Borrel's interview also prompted the PP to react. “Come on, Sánchez. It's not that difficult. You can do it too. Or maybe not. A minimum of moral clarity is enough,” encouraged representative Cayetana Álvarez de Toledo on her X account.
Tensions between Spain and Venezuela have increased in recent days, following the Congress of Deputies approve this Wednesday a proposal of the PP so that the Spanish government recognize the opposition leader and presumed winner of the elections, Edmundo González, as the elected president of this country.
In January 2019, in the context of another Venezuelan crisis, after the self-proclamation of the head of the National Assembly, Juan Guaidó, as president, Pedro Sánchez said in reference to Maduro: “Whoever responds with bullets and prisons to the desire for freedom, 'He's a socialist, he's a tyrant.' But we are in another time and in other circumstances, after the failure of the international community to make Guaidó president.
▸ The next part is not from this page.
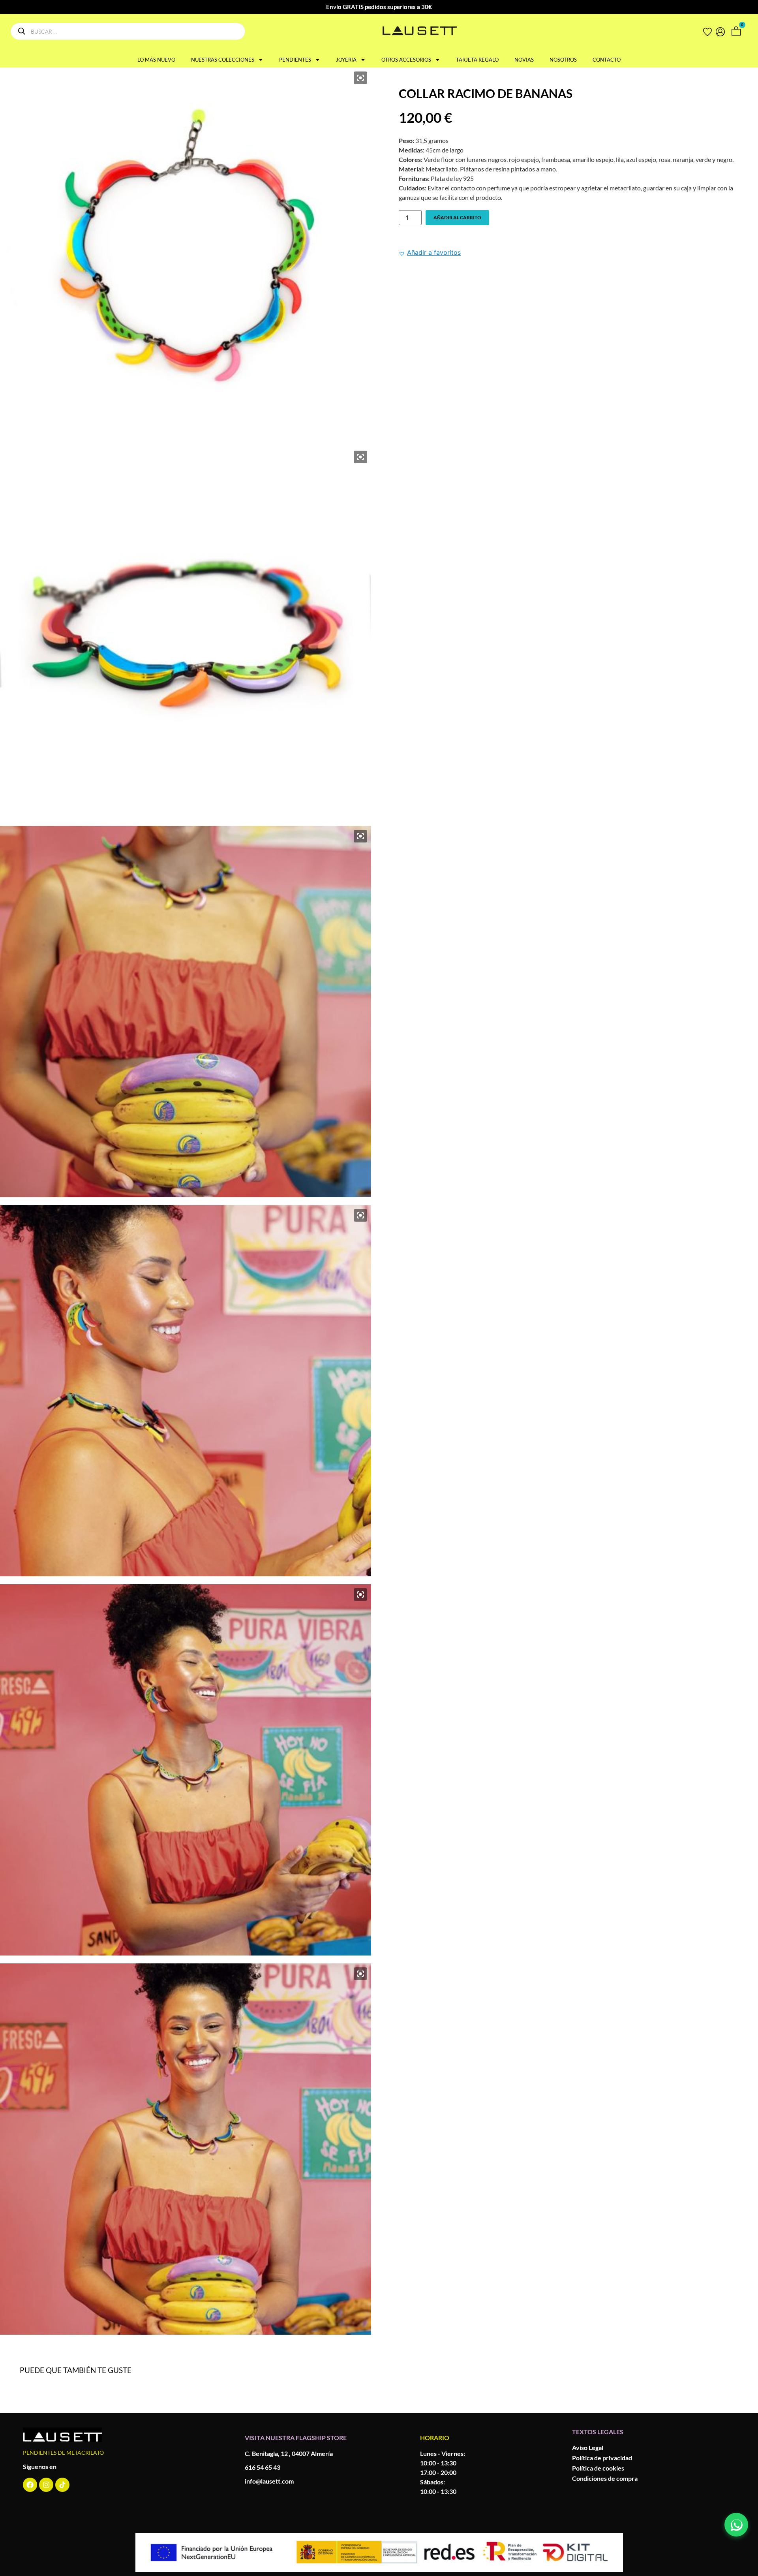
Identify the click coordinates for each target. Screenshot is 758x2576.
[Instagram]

Unlike the PP, which is in favour of putting pressure on Nicolas Maduro, Spanish diplomacy is trying not to fuel the diplomatic crisis so as not to lose its influence in the country. Government sources believe, like the European Union, that the only way out of the Venezuelan crisis is a negotiated agreement between Maduro and the opposition, and they want to maintain the capacity for dialogue with both parties. It was this dialogue that allowed Edmundo González and his wife to leave the country last Saturday and go into exile in Spain.